◆ TASK TO COMPLETE
Write out nothing except the lines running from the one containing "The width and height of the screenshot is (800, 402)." to the last line of the data, exactly as they stand.

◆ Stored records
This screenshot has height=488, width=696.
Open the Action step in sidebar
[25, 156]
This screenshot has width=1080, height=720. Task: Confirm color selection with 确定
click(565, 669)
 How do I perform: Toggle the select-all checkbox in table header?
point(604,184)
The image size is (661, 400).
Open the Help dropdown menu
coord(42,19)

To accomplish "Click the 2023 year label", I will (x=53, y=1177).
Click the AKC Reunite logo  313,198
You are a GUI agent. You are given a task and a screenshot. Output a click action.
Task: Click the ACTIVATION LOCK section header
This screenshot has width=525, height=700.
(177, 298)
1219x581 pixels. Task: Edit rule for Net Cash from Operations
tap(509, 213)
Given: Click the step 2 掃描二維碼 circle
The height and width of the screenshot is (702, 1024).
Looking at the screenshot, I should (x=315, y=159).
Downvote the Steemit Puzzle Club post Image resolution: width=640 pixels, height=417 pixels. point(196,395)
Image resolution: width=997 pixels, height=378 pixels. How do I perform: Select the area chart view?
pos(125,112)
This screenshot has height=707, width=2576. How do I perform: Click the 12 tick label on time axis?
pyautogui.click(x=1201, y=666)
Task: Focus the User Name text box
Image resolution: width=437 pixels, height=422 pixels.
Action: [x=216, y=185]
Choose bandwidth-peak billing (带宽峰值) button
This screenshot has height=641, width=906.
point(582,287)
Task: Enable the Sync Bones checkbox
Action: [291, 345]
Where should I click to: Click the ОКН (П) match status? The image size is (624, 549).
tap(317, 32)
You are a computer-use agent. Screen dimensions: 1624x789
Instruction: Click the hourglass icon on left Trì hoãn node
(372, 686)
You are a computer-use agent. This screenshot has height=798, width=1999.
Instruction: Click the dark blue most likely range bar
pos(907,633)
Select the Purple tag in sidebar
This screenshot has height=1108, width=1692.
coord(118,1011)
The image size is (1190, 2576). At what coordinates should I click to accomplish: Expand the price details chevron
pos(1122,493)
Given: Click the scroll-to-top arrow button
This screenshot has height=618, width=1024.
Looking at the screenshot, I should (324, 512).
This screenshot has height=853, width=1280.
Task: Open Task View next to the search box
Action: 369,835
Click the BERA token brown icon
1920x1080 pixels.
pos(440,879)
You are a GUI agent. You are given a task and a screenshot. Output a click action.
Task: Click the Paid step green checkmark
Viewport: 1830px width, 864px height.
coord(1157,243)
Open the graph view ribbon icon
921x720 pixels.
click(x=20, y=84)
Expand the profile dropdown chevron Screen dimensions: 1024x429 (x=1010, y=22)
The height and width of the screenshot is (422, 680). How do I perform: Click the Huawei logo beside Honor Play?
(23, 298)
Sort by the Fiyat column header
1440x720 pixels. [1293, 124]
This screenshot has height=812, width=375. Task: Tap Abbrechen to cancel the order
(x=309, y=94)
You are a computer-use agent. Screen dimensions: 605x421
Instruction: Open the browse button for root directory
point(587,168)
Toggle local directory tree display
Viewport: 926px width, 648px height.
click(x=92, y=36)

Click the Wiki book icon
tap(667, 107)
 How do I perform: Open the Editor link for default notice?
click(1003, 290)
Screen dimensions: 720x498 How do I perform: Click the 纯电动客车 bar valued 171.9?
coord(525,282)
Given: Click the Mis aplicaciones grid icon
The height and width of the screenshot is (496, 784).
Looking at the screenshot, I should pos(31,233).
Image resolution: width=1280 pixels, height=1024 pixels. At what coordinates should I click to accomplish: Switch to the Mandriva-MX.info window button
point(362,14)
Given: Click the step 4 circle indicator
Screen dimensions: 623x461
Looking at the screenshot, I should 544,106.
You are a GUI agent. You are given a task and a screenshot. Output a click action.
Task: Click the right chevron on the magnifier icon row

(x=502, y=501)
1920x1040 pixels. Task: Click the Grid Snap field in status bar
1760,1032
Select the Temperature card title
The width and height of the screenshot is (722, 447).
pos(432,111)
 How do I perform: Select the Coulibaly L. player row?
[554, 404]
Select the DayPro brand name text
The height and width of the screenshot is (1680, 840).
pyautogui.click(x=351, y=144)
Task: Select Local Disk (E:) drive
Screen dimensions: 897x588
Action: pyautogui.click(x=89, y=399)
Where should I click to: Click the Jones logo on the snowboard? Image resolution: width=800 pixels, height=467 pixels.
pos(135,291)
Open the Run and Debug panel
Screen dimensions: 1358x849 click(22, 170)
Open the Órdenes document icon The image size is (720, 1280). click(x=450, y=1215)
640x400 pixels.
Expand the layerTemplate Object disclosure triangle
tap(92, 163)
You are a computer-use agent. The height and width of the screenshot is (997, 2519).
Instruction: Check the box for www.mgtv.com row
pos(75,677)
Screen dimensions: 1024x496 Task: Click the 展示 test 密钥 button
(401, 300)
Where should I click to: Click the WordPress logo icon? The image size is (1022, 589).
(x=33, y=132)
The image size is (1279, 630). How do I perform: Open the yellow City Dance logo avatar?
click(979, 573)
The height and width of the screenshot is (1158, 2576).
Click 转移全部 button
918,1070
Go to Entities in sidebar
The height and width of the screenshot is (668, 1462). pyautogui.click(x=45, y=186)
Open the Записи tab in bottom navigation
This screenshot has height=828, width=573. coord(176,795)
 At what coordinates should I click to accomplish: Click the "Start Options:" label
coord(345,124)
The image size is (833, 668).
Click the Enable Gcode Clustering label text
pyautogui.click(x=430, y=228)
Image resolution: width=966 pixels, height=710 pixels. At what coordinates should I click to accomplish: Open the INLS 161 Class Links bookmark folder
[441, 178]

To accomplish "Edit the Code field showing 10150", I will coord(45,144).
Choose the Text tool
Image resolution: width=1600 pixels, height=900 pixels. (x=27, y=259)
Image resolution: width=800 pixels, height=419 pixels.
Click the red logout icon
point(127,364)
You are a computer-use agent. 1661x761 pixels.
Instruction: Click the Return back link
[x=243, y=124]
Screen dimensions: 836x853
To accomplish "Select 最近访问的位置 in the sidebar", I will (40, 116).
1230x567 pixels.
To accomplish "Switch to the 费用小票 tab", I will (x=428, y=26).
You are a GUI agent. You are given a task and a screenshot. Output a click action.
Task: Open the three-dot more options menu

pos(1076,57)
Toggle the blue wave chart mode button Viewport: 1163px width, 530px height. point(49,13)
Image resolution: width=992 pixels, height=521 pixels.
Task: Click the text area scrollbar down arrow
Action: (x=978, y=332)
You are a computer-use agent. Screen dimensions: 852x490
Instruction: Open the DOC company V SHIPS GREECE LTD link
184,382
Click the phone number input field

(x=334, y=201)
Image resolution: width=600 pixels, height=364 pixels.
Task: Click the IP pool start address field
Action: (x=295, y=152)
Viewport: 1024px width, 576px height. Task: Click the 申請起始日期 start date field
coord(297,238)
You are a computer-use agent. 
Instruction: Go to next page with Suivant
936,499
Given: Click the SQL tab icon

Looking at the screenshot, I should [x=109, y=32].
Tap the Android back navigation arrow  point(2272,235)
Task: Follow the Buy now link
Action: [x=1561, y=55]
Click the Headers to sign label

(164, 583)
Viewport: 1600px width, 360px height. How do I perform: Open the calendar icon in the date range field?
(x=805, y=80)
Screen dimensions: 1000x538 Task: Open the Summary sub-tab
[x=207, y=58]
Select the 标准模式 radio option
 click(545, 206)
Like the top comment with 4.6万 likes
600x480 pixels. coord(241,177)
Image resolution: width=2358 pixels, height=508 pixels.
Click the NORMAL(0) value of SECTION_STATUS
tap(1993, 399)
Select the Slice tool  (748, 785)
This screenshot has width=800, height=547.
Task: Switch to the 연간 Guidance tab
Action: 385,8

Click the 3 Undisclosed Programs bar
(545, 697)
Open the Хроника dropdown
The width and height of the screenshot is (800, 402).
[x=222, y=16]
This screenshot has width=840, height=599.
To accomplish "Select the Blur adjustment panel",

◆ ANSWER TO THIS TASK
The width and height of the screenshot is (800, 402).
[x=222, y=16]
This screenshot has width=840, height=599.
To accomplish "Select the Blur adjustment panel",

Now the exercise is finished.